This is not a protest vote, Enda, it's a call for real political reform
Published 26/05/2014 | 02:30
THIS is no protest vote. To describe the election results in such terms, or to call them a howl of frustration or anger – both adjectives used by Enda Kenny – is a fundamental misinterpretation.
It is the cry of a people who feel cheated. A people who expected reform, but all they were served up was taxes. New taxes, punishing taxes, green, white and orange taxes – because the Cabinet drapes itself in the flag as it imposes them.
Taxed to the hilt, we are told to toughen up, because another new tax in the shape of the water charge is sweeping in. No end in sight, then. The great squeeze continues.
This is no protest vote. That's a minimising label. It's an outcry of injustice, from the middle and working classes alike, to the way we are treated as an endless revenue stream. It's a withdrawal of support for the mainstream parties – whose politicians have grown remote from the people.
The Irish people have made sacrifices for almost six years. We have watched our living standards plummet. We have waved away our children on emigrant planes. We have feared for our jobs, and many have lost them. We have fretted about the roof over our heads, and some 100,000 mortgages are in distress.
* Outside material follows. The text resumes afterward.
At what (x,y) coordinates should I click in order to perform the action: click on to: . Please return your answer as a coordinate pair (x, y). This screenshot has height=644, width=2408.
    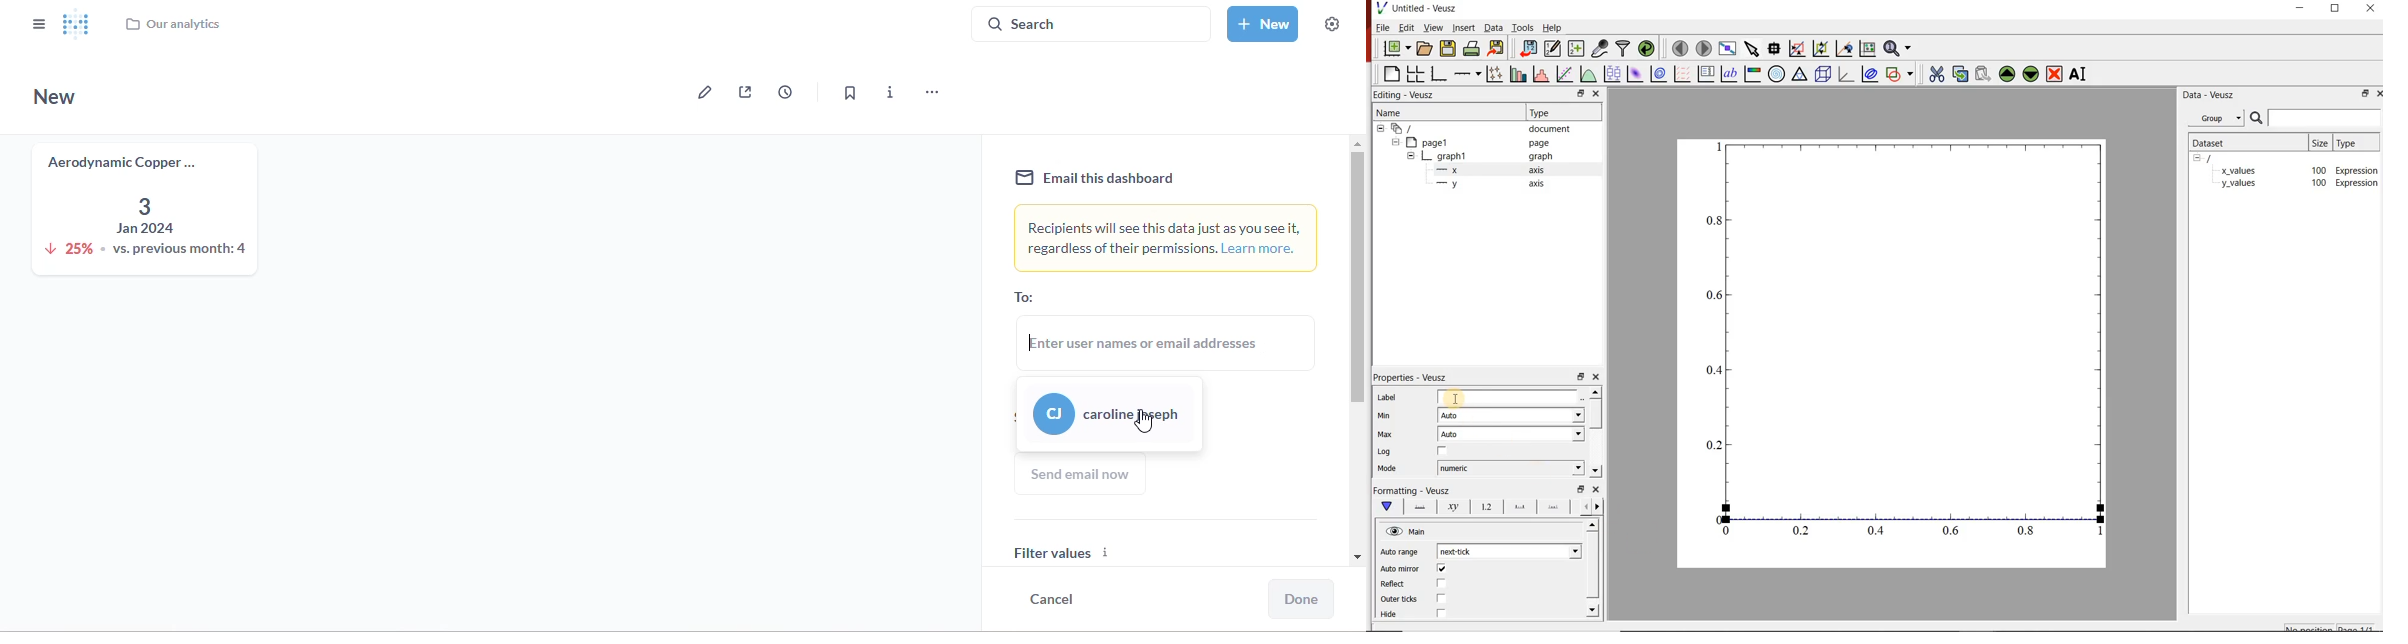
    Looking at the image, I should click on (1024, 297).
We were willing to accept austerity if there was fairness. Instead, we saw austerity for ordinary citizens, and a political elite which continued to kowtow to vested interests, and to feather its own nest and that of the mandarin class.
Taoiseach, you claim that the team you lead entered Government "with their eyes wide open" – in fact, once in power, you and your ministers have had your eyes wide shut, as you ignored the repercussions of the decisions you took. The troika made us do it, you bleat, if held to account.
This is no protest vote. We know that every government faces choices. Yours took little account of fairness. Not when discretionary medical cards were withdrawn from sick children. Not when you retained that additional austerity tax, the universal social charge. Not when you taxed us with no regard to our right to value for money, and an elimination of waste and mismanagement
This is no protest vote. It is the vote of a people profoundly disenchanted with mainstream parties. The rise of the Independents and Sinn Fein has happened as a direct consequence, threatening the traditional political power base.
Taoiseach, you asked us to make sacrifices. We did. In return, we were entitled to focus, efficiency, leadership – and, above all, sacrifices to mirror ours. Leinster House was a gravy train under Fianna Fail, we expected you to derail it. Instead, it has kept going full steam ahead under Fine Gael and Labour.
This is no protest vote. We have been watching you for the past three years. Did you think us too disengaged to notice how a self-serving political class prospered? Or how incompetence was rewarded with fat pay-off cheques, or transfers to Europe? Did you honestly imagine we had no objections to water taxes based on guesstimates, and a new water authority bulging with staff and cheques for external consultants? Do you really believe we have forgiven you for the property tax imposed regardless of homes in negative equity, or without exorbitant stamp duty payments taken into account?
This is no protest vote. Don't you understand, Taoiseach, that young voters have no emotional loyalty to the Civil War politics of Fine Gael and Fianna Fail? And that anyone with left-wing leanings can no longer cast their ballot for Labour, which has wedded itself to the establishment?
Mainstream politicians have proven themselves incapable of grasping how ordinary people are struggling. Their parties are stuffed with professional politicians who have spent most (if not all) of their working lives within the political machine. And who could never survive in the real world. The Independents, and Sinn Fein, see what it's like on the ground. Whether they could make a better fist of governing is anyone's guess – but the reality is the traditional parties have failed; failed because the people are no longer on-side.
This is no protest vote. A gap yawns between politicians and their middle class constituents who don't go to clinics, and observe them now with jaundiced eyes – they no longer speak our language. Instead, they trot out cliches about how the public accepts the need for austerity.
In Britain, the 'Financial Times' has written about the rise of anti-politics. Some say that's what's happening here. But the Irish are not anti-politics, or anti-political engagement, as the proliferation of Independents running – and getting elected – demonstrates.
WE are anti business-as-usual politicians. Friday's vote was a warning shot for Fine Gael and Labour that their grip on government is loosening. From now on, Sinn Fein and Independents, however the latter group chooses to coalesce, offer a viable challenge to traditional politics.
This is no protest vote. You think we've vented steam, and everything will settle down again? Another austerity budget can proceed according to plan? Taoiseach, we're only warming up. There is more punishment bubbling under at the next electoral opportunity. And the odds of that being 2016 must surely have shortened.
This is no protest vote. To Eamon Gilmore, I say, it is a truth universally acknowledged that a political party in possession of a crushing defeat must be in want of a new leader.
To Enda Kenny, I say, shame on you for interpreting this as a protest vote – that turns the electorate into a straggle of recalcitrant teenagers. This is a call for reform. Do it soon, or the political system will be purged. It may happen anyway.